When you can gather all of your family together, holidays are a very special time. But the holidays can seem overwhelming for elderly loved ones and their families. With all the commercialized hype and constant activity during Thanksgiving and Christmas, they’ll probably be wishing for simpler times. Not only that, but the holidays can be especially lonely for senior citizens whose spouses or friends have passed away. With compassion, patience, and a little extra holiday planning with your elderly loved one, you can all feel at home for the holidays.
It’s easier said than done, but don’t sweat the small stuff. Your happiness is contagious for your elderly loved ones, but so is your stress. Focus on putting people over perfection when holiday planning with your elderly loved one, whether that’s cooking, giving gifts, or even traveling. Try to make it as easy as possible for your family to reach you if you’re hosting a holiday dinner, and if your elderly loved one is hosting, offer to cook at his or her place to keep stress at a minimum . Prepare your elderly loved one’s favorite meals and baked goods (with love and a smile, of course) and leave plenty of nutritious leftovers. After all, everyone loves Christmas cookies—no matter how simple they are, they’re always delicious!
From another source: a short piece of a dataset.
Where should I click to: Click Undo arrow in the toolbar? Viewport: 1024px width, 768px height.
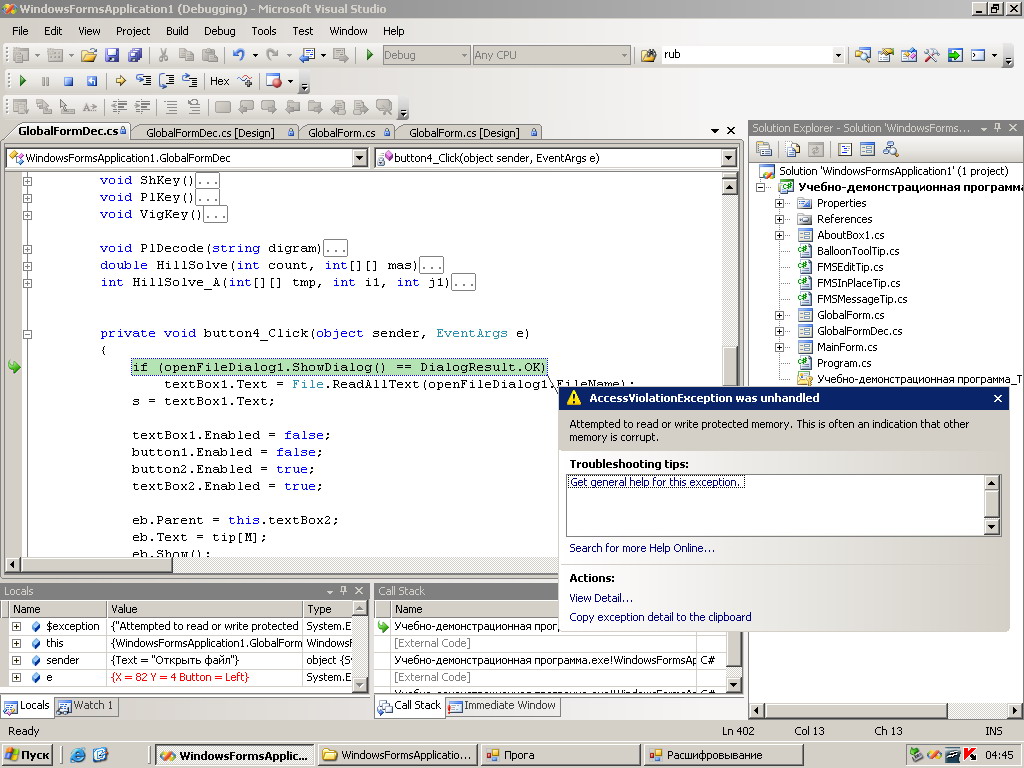(x=238, y=55)
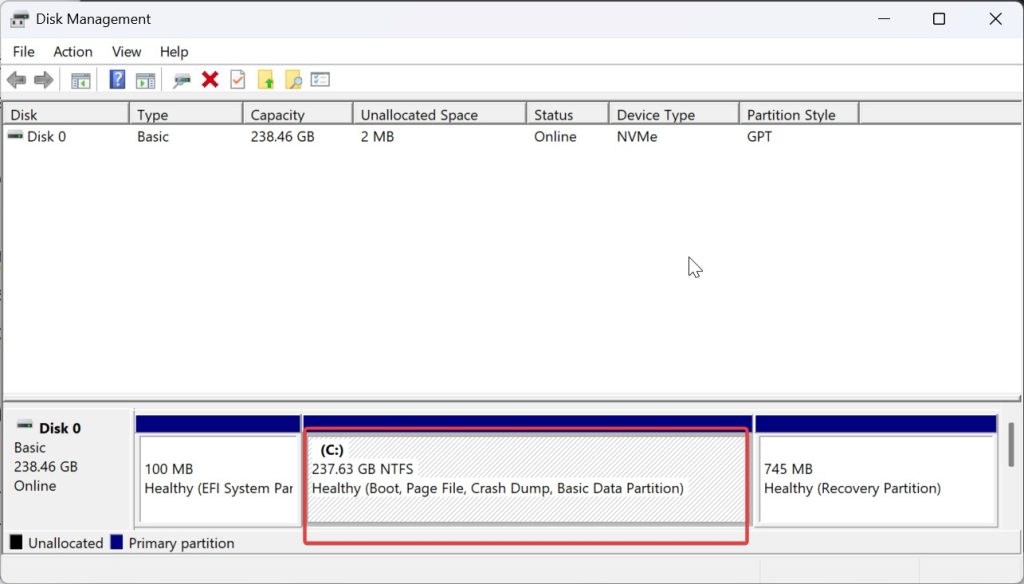Viewport: 1024px width, 584px height.
Task: Open the Action menu
Action: coord(73,52)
Nothing says “holidays” like snowmen, colorful ornaments, and lights. If your loved one has trouble getting around, ask where he or she would like the tree or menorah and which ornaments should go where. You’ll want all the decor to be easily visible to your family member when he or she is seated and looking around the room. Put on happy holiday music while decorating and sing your favorite holiday tunes. Include your loved one (and the kids!) in as much of the decorating as possible, but be aware of their limitations and tendency to tire easily. If he or she is unable to help with decorating, find other ways for him or her to participate in the festivities. For example, your loved one can help you decide which wrapping paper to use or help cut sugar cookies.
Do your best to be empathetic when holiday planning with your elderly loved one, even if your loved one is negative or forgetful. Your loved ones need someone to talk to and to make them feel loved, not like burdens. This can be really challenging, especially if you’re an exhausted caretaker and have trouble hiding your own fatigue. But when you think you’ve run out of patience, keep searching for a little more. Get out the old scrapbooks, and reminisce about the good old days. Ask your family member about any cards or phone calls he or she has received this holiday season. Your time and genuine presence is the best gift in the world to them.
The holidays are a busy time, and there is nothing wrong with calling in family or friends for
backup so you can shop on your own, get a massage, or go on a date with your spouse. Being a caregiver is a beautiful calling, but you can’t forget about the others in your life—or yourself. Taking a quick breather will allow you to enjoy the most wonderful time of the year and help rejuvenate you to come back and be the best caregiver you can be.